START MATERIALS PROVIDED

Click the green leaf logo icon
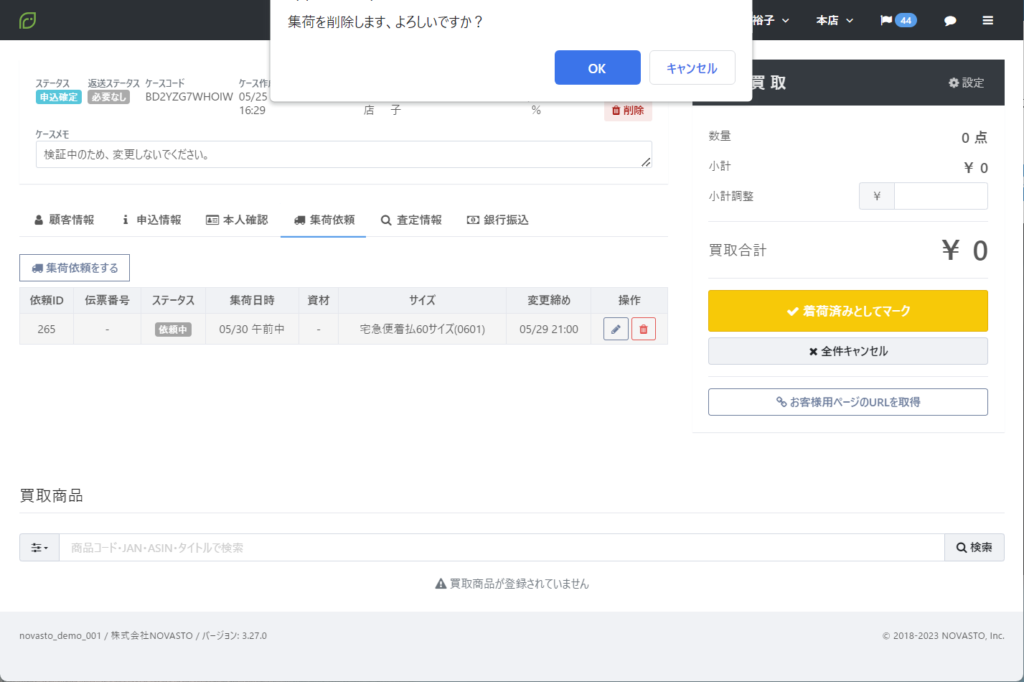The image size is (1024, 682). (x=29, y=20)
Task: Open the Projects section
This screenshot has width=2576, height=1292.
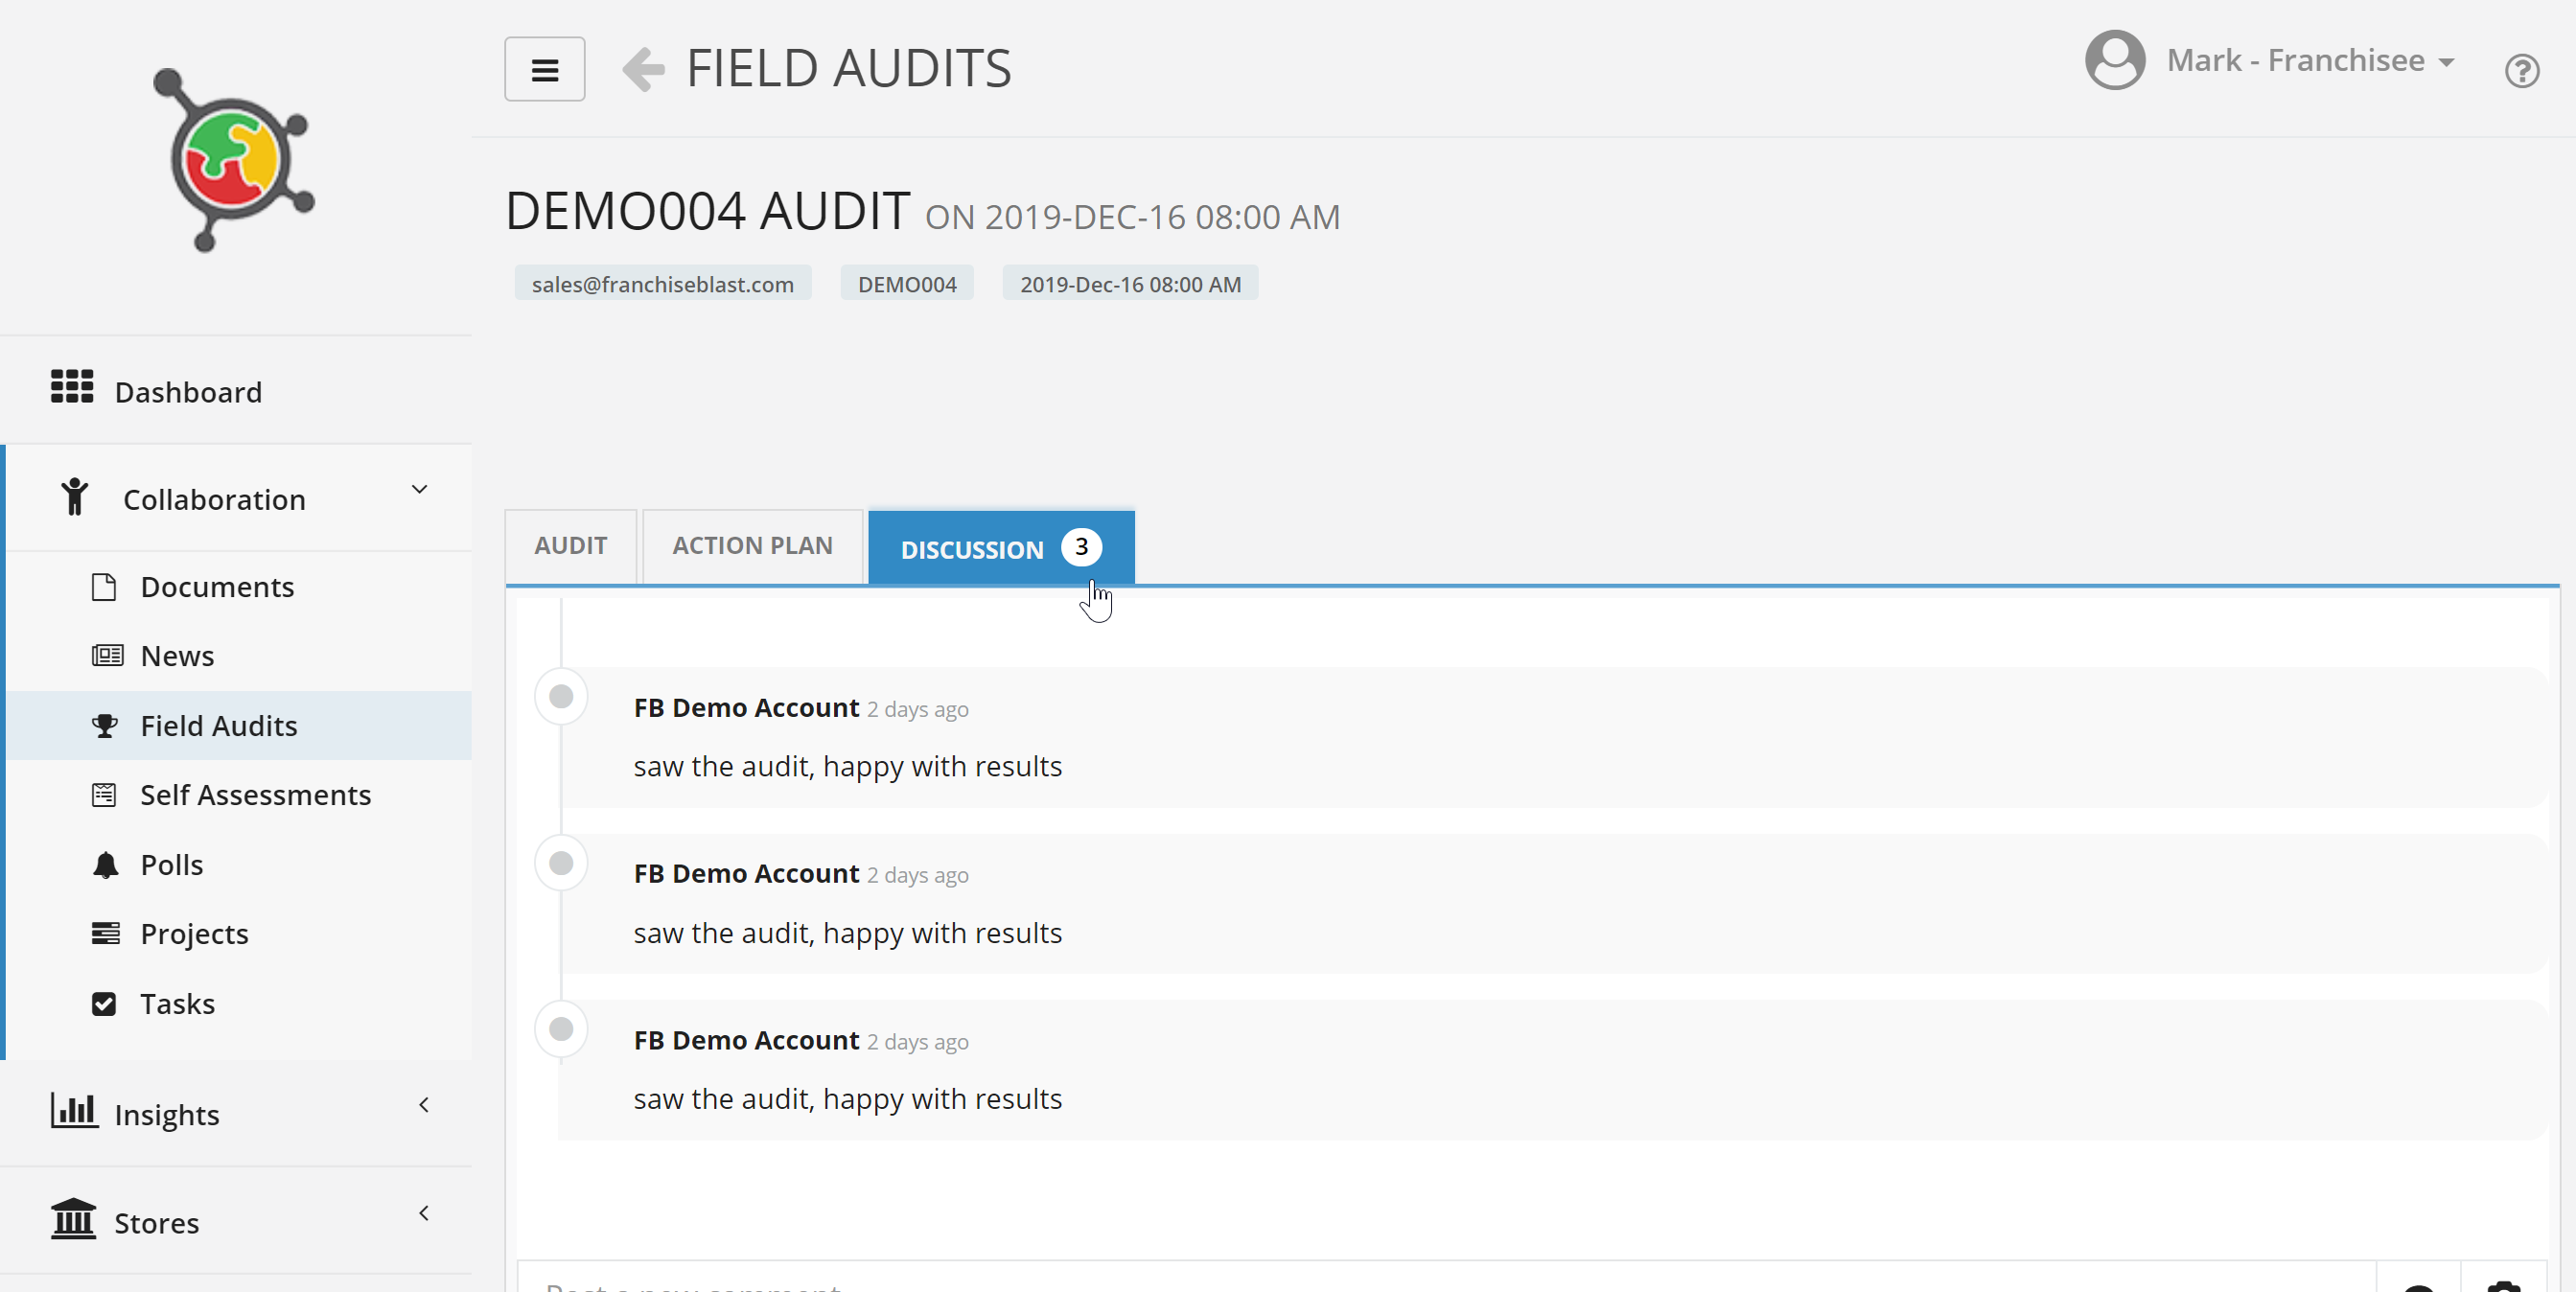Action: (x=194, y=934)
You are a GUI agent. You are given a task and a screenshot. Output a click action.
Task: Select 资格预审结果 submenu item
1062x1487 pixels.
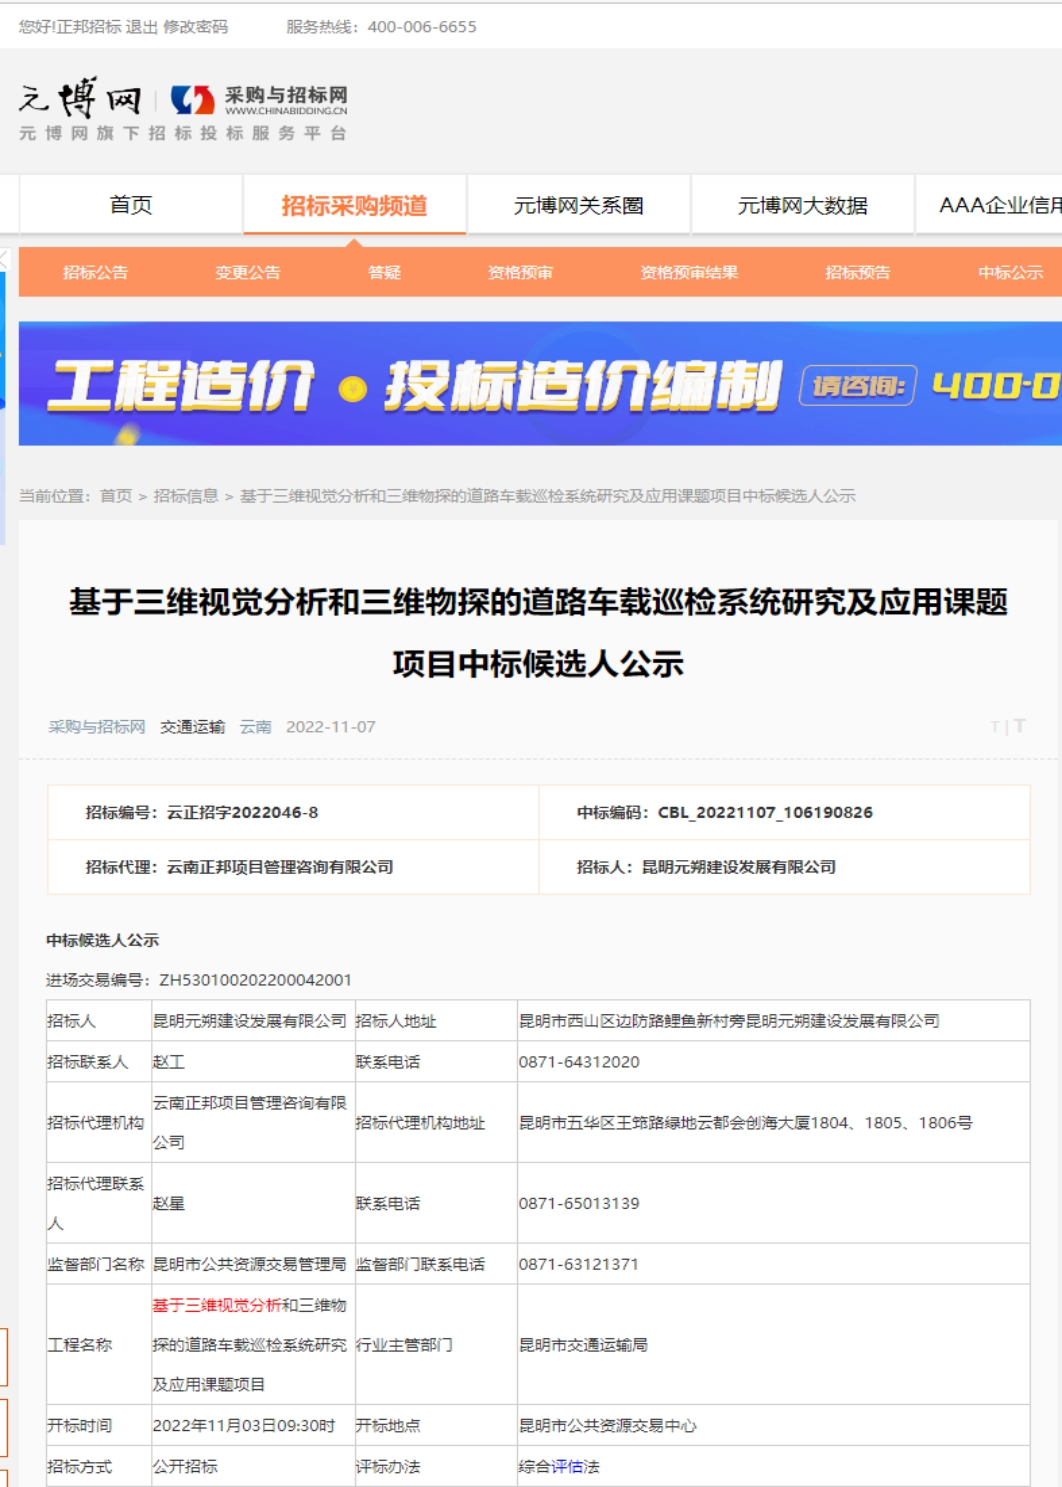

END MATERIALS PROVIDED

TASK INSTRUCTIONS
Echo the data above word for word, keeping every line in order, and leave out the pictures.

ANSWER TO THIS EXERCISE
Click the green leaf logo icon
The image size is (1024, 682). (x=29, y=20)
Task: Open the Projects section
This screenshot has width=2576, height=1292.
Action: (x=194, y=934)
You are a GUI agent. You are given a task and a screenshot. Output a click action.
Task: Select 资格预审结果 submenu item
1062x1487 pixels.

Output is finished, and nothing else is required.